Para demonstrar a dimensão do problema colocado, o relatório apresenta um levantamento realizado em 2021 pelo BID (Banco Interamericano de Desenvolvimento), que aponta: no Brasil, o celular é o equipamento mais utilizado pelos estudantes (84%), mas cerca de 40% deles dividem esse equipamento com outra pessoa. O estudo defende que o celular não é um dispositivo adequado para realizar atividades educacionais no modelo remoto: “equipamentos de pouco poder de processamento ou com telas pequenas e sem teclados — como celulares e tablets — podem ser úteis para pequenas tarefas (leituras rápidas, comunicações curtas e produção de vídeos e fotos). Entretanto, a criação e o acompanhamento de atividades complexas (como matemática ou redação) demandam o uso de computador.”
Alto custo
Por conta da pandemia, explica o documento, o poder público buscou soluções rápidas e baratas para possibilitar a educação não presencial. Isso é compreensível em um cenário emergencial. No entanto, os pesquisadores indicam que, para a formulação de políticas públicas de aprendizagem híbrida, os gestores públicos precisam entender as implicações práticas da escolha por tablets e celulares em detrimento de computadores. “A seleção entre cada modelo de dispositivo terá implicações diretas nas atividades que poderão ser executadas a distância”.

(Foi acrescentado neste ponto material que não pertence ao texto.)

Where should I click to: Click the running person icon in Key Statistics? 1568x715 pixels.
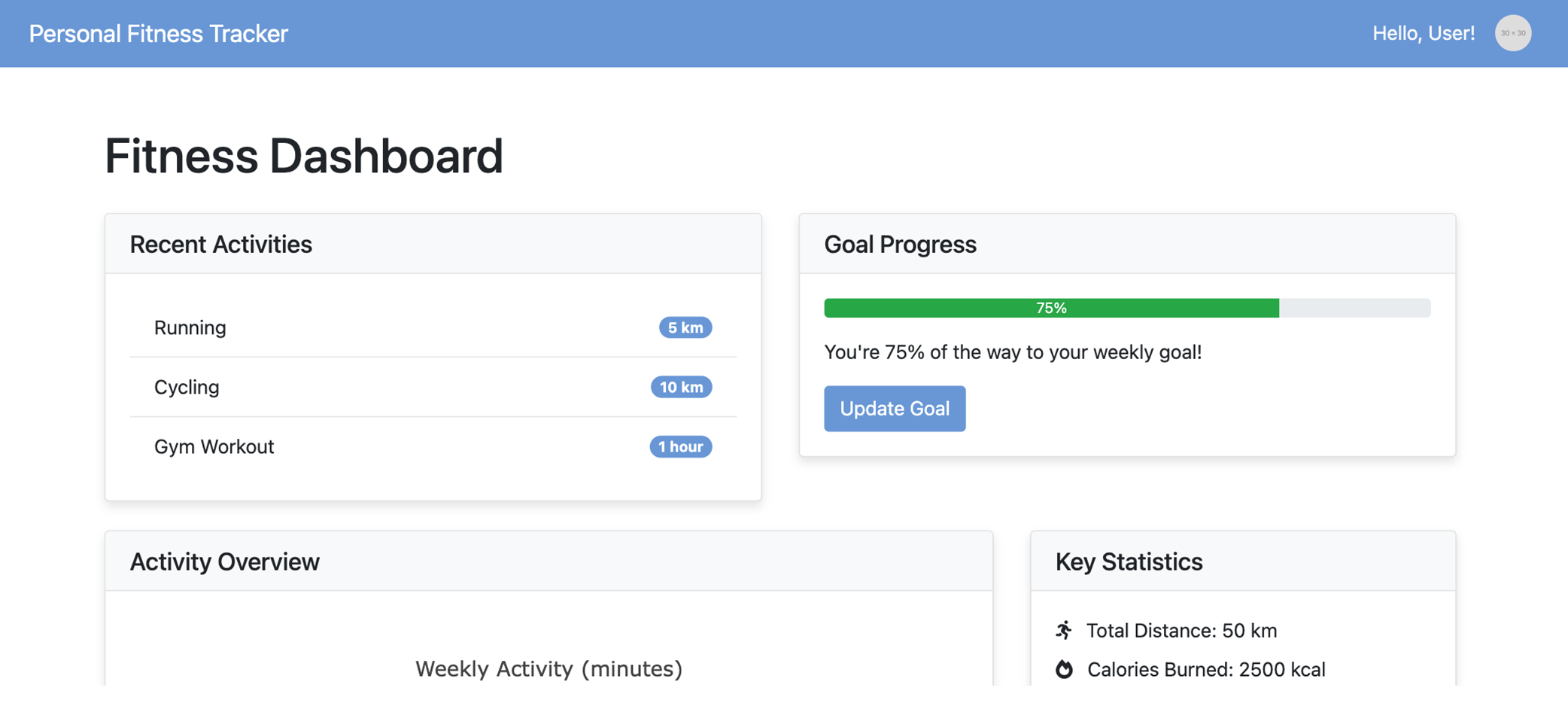coord(1064,631)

A estrutura adequada de conectividade e dispositivos acende um alerta para aquilo que o estudo chama de ilusão sobre o custo supostamente baixo da aprendizagem híbrida. Eles utilizam outra pesquisa do BID, no qual os autores defendem que “para garantir equidade e qualidade em programas de educação remota ou semipresencial, é necessário treinamento e suporte para professores e alunos, além de muitos investimentos em infraestrutura e conectividade.” Portanto, em casos como o brasileiro, em que a infraestrutura é atualmente insuficiente, programas efetivos de aprendizagem híbrida tendem a ser mais caros do que os de educação presencial.
Mais do que a formação do professor
Ao apresentar todos esses desafios, o relatório mostra que a adoção da aprendizagem híbrida não depende apenas de decisões das escolas ou da formação do professor para o uso de tecnologias digitais.
Em tempos de LGPD (Lei Geral de Proteção de Dados Pessoais), não deve ser deixada de lado a proteção dos dados de crianças, adolescentes e trabalhadores da educação. Em maior ou menor grau, as ferramentas digitais adotadas em escolas e secretarias são desenvolvidas por empresas e, por isso, os autores do estudo também argumentam que é necessário estabelecer regras e contratos que orientem o setor público e as autoridades sobre o cumprimento das obrigações legais com a infância e juventude de forma transparente e auditável, garantindo o respeito à privacidade. Uma pesquisa da ONG Humans Rights Watch alertou para esse problema existente em plataformas usadas durante o período de aulas remotas.
A formulação e a aplicação de ensino mediado por ambientes virtuais depende de decisões metodológicas e de investimento que estão além dos muros das escolas. E atender a todos esses pontos é algo que só uma política pública adequada conseguirá proporcionar.